I have tried running .profile()
on both versions and the outputs are almost identical in terms of the steps and time taken:
g.V().hasLabel('label_A').has('some_id', 123).has('data.name', 'value1').repeat(both('sample_edge').simplePath()).until(has('data.name', 'value2')).path().by('data.name').limit(1).profile()
==>Traversal Metrics
Step Count Traversers Time (ms) % Dur
=============================================================================================================
JanusGraphStep([],[~label.eq(label_A), o... 1 1 4.582 0.39
\_condition=(~label = label_A AND some_id = 123 AND data.name = value1)
\_orders=[]
\_isFitted=true
\_isOrdered=true
\_query=multiKSQ[1]@8000
\_index=someVertexByNameComposite
optimization 0.028
optimization 0.907
backend-query 1 3.012
\_query=someVertexByNameComposite:multiKSQ[1]@8000
\_limit=8000
RepeatStep([JanusGraphVertexStep(BOTH,[... 2 2 1167.493 99.45
HasStep([data.name.eq(... 803.247
JanusGraphVertexStep(BOTH,[... 12934 12934 334.095
\_condition=type[sample_edge]
\_orders=[]
\_isFitted=true
\_isOrdered=true
\_query=org.janusgraph.diskstorage.keycolumnvalue.SliceQuery@812d311c
\_multi=true
\_vertices=264
optimization 0.073
backend-query 266 5.640
\_query=org.janusgraph.diskstorage.keycolumnvalue.SliceQuery@812d311c
optimization 0.028
backend-query 12689 312.544
\_query=org.janusgraph.diskstorage.keycolumnvalue.SliceQuery@812d311c
PathFilterStep(simple) 12441 12441 10.980
JanusGraphMultiQueryStep(RepeatEndStep) 1187 1187 11.825
RepeatEndStep 2 2 810.468
RangeGlobalStep(0,1) 1 1 0.419 0.04
PathStep([value(data.name)]) 1 1 1.474 0.13
>TOTAL - - 1173.969 -
NOTE: You may have noticed that the profile step above shows a time taken of >1000ms.

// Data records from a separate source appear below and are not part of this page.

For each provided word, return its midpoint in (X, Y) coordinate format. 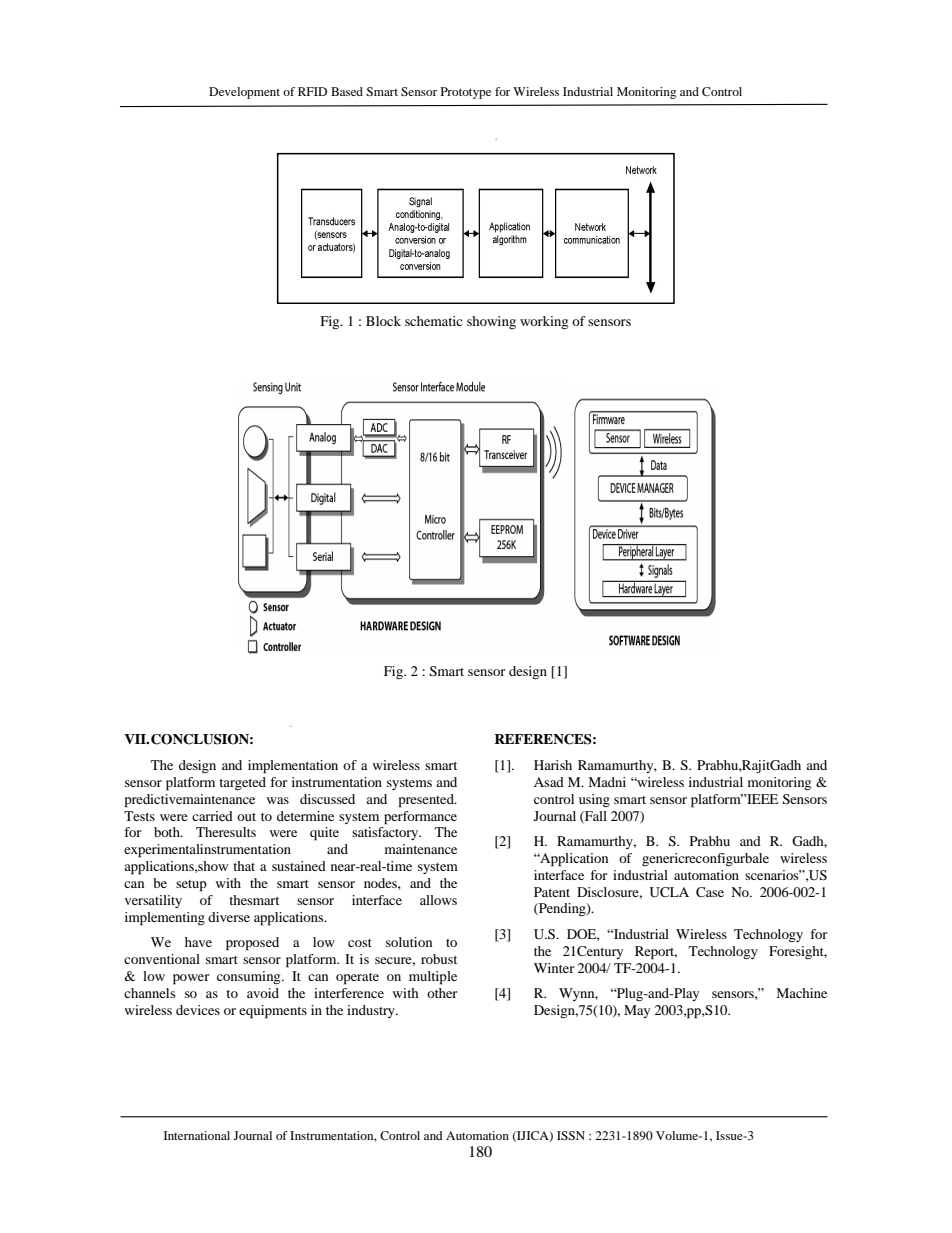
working (544, 322)
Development (244, 93)
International (197, 1135)
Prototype (466, 93)
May (637, 1011)
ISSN (571, 1135)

I believe this is another issue that is not related to this post.
Some other points that might be helpful:
- The 3 and 6 node clusters are identical in terms of hardware
- We aren't running Janusgraph in embedded mode (where it is colocated with Cassandra), instead it is running separately on its own server nodes
- As mentioned earlier, the slowness is only observed for
path
queries. For instance, here's an example of another traversal query where we observe the same latency across the 3 and 6 node clusters:g.V().hasLabel('label_B').has('some_id', 123).has('data.name', 1234567).both('sample_edge').valueMap('data.field1', 'data.field2').next(10)
I'd really appreciate any input on figuring out why the query is 3x slower on 6 nodes.
Happy to provide more information as required!
Thank you!